In the listing below, find the line containing "Viewport: 1400px width, 856px" and the line containing "Image resolution: width=1568". Repeat exactly those two lines and every line between them, nothing more.

++++++++++++++++++++

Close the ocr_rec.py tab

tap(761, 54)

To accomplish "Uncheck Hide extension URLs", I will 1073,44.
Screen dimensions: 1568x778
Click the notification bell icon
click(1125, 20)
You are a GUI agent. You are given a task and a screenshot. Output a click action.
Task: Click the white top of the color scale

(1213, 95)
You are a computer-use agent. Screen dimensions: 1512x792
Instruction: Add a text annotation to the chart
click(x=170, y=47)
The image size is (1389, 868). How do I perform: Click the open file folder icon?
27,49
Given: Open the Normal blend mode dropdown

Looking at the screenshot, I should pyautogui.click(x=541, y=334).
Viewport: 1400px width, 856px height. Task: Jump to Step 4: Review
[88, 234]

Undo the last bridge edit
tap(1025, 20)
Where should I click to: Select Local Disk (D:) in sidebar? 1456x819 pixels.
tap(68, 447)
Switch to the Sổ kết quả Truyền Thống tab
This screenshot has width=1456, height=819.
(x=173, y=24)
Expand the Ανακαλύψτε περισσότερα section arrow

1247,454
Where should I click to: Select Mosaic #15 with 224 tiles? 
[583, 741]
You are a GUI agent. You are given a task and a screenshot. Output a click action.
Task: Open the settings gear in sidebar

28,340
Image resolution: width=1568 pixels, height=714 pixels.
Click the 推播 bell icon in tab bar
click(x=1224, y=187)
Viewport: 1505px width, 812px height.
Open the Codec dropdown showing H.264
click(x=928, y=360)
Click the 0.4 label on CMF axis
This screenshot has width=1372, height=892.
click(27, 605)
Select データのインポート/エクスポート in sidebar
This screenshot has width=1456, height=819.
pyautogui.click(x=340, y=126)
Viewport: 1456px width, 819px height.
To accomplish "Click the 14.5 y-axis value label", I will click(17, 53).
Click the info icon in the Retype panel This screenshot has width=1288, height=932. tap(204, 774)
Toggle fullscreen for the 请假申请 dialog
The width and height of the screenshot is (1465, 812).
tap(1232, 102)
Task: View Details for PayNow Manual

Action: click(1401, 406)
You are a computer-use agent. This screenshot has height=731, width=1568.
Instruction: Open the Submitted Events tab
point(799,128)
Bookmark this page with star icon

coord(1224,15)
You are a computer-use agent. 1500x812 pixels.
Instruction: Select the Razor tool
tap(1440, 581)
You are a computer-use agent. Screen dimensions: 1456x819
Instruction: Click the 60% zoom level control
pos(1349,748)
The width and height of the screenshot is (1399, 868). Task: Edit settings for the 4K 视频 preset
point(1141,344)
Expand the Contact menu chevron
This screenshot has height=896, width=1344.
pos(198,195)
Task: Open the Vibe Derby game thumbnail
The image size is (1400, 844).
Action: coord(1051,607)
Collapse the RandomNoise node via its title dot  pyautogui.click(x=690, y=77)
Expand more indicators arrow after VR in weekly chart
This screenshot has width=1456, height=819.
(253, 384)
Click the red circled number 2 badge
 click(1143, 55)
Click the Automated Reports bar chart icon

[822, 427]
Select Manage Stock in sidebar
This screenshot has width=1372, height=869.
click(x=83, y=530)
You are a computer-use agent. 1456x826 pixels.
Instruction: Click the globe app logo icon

++++++++++++++++++++

Reply:
Viewport: 1400px width, 856px height. Task: Jump to Step 4: Review
[88, 234]

Undo the last bridge edit
tap(1025, 20)
Where should I click to: Select Local Disk (D:) in sidebar? 1456x819 pixels.
tap(68, 447)
Switch to the Sổ kết quả Truyền Thống tab
This screenshot has width=1456, height=819.
(x=173, y=24)
Expand the Ανακαλύψτε περισσότερα section arrow

1247,454
Where should I click to: Select Mosaic #15 with 224 tiles? 
[583, 741]
You are a GUI agent. You are given a task and a screenshot. Output a click action.
Task: Open the settings gear in sidebar

28,340
Image resolution: width=1568 pixels, height=714 pixels.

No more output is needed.